Emel, İstanbul Üniversitesi’ni “Güvenli Kampüs” haline getirebilmek yapılması gerekenleri ise şöyle sıraladı:
“Güvenli kampüs terimini gerçek hayata aktarabilmek istiyorsak asıl hedef her bir üniversite bileşeninin kampüs içinde ya da çevresinde özgür, rahat ve kaygısızca yürüyebilmesinin sağlanması olmalı. Bunun için de ışıklandırma gibi en temel önlemlerin eksik bırakılmaması çok önemli. En önemlisi ise, Türkiye genelinde de en büyük taleplerimizden biri olan cezasızlık politikaları. Üniversite içerisinde tacizci birçok öğrenci ve akademisyen kol gezerken okullarımızın onların koruyucuları olmak yerine gerekli cezai süreçleri yürütmeleri ve potansiyel failler için bir caydırıcılık mekanizmasını işletmeleri gerek. Bu süreçleri destekleyen, uygulanması için daha ileriden rol üstlenen CİTÖK’ün de etkin işletilmesi ve İstanbul Üniversitesi içinde bu gibi mekanizmaları bilmeyen tek bir kişinin kalmaması her öğrenci için çok önemli.”

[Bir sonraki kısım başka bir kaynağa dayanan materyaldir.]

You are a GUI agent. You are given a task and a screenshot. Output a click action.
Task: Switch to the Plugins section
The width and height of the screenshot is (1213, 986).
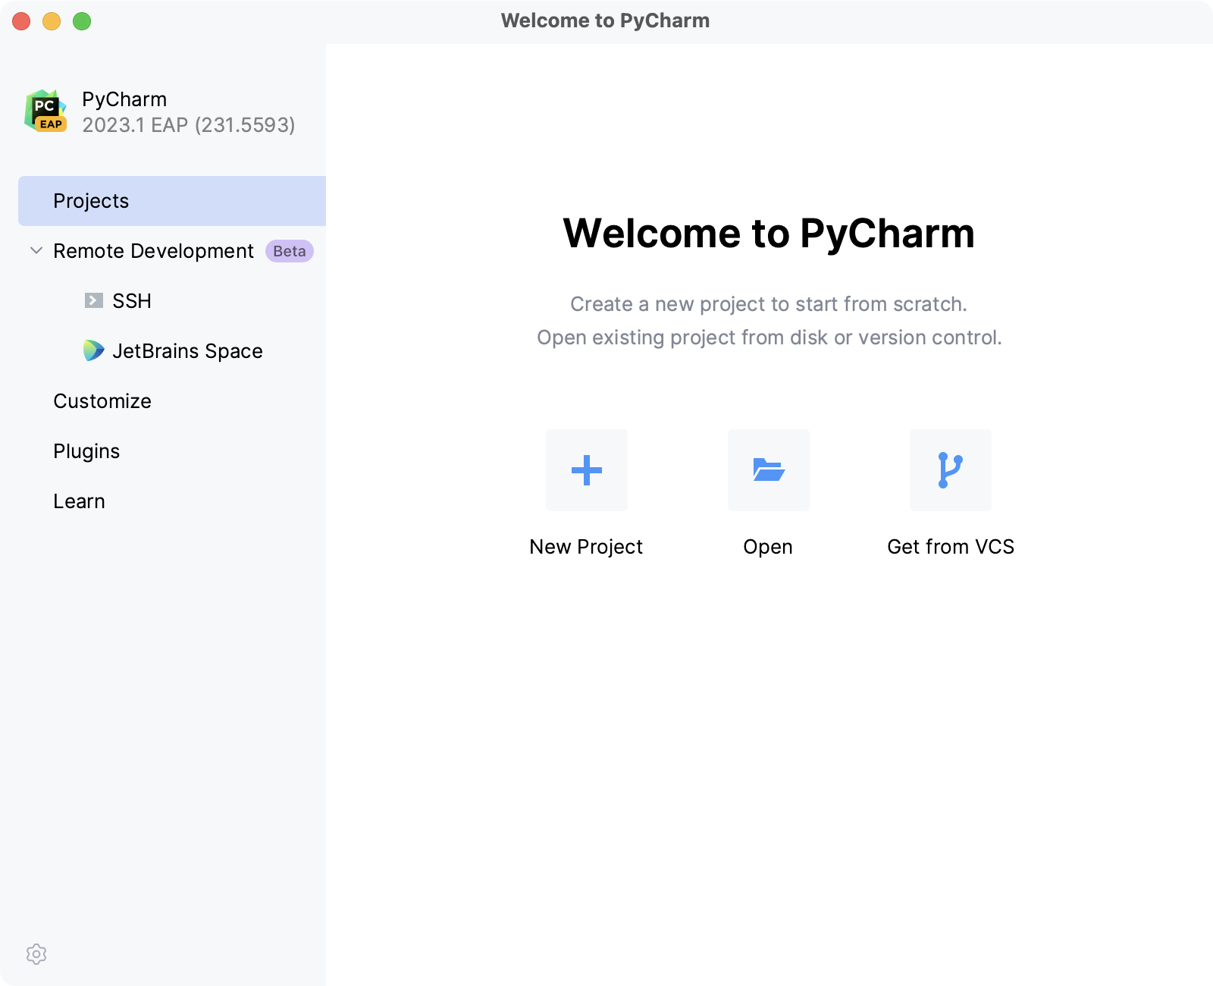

“Mücadelemiz ancak birlikte mümkün”
Üniversitede yaşanan olaylar ise belli gruplar ya da okul resmiyeti tarafından öğrenciler üzerinde baskı kurularak, tehditler ve korkutmalar eşliğinde gizlenmeye çalışılıyor. Taciz, tecavüz ve şiddet failleri birer fail olduğu kadar buna göz yuman ve saklamaya çalışan sistem de yardakçılıkla bir fail haline geliyor. Yaratılan bu korku atmosferiyle senelerdir üniversiteli gençlerin düşünce ve ifade özgürlüklerine ket vuruluyor, gençlerin bir araya geldiği en ufak alanlar dahi kısıtlanmaya çalışılıyor. Yıllar geçtikçe yaşadığımız korkunç olaylar ne kadar artarsa artsın, sistemin baskıcı politikaları işçinin, gencin, kadının birleşme ve örgütlenme hakkını gasp ediyor ve bizleri daha da boyun eğen bir kümenin elemanları olmaya itiyor. Fakat bizler, bu ülkede örgütlü mücadeleye en çok ihtiyacı olanlardan birinin kadınlar olduğunu biliyor ve birleşmekten bir adım bile kaçmıyoruz. Üniversitelerimizde kadın birliklerini daha da büyütmek için mücadele ediyor ve dayanışma ağlarımızı arttırmak, daha sıkı ipliklerle örülmüş hale getirmek için çabalıyoruz.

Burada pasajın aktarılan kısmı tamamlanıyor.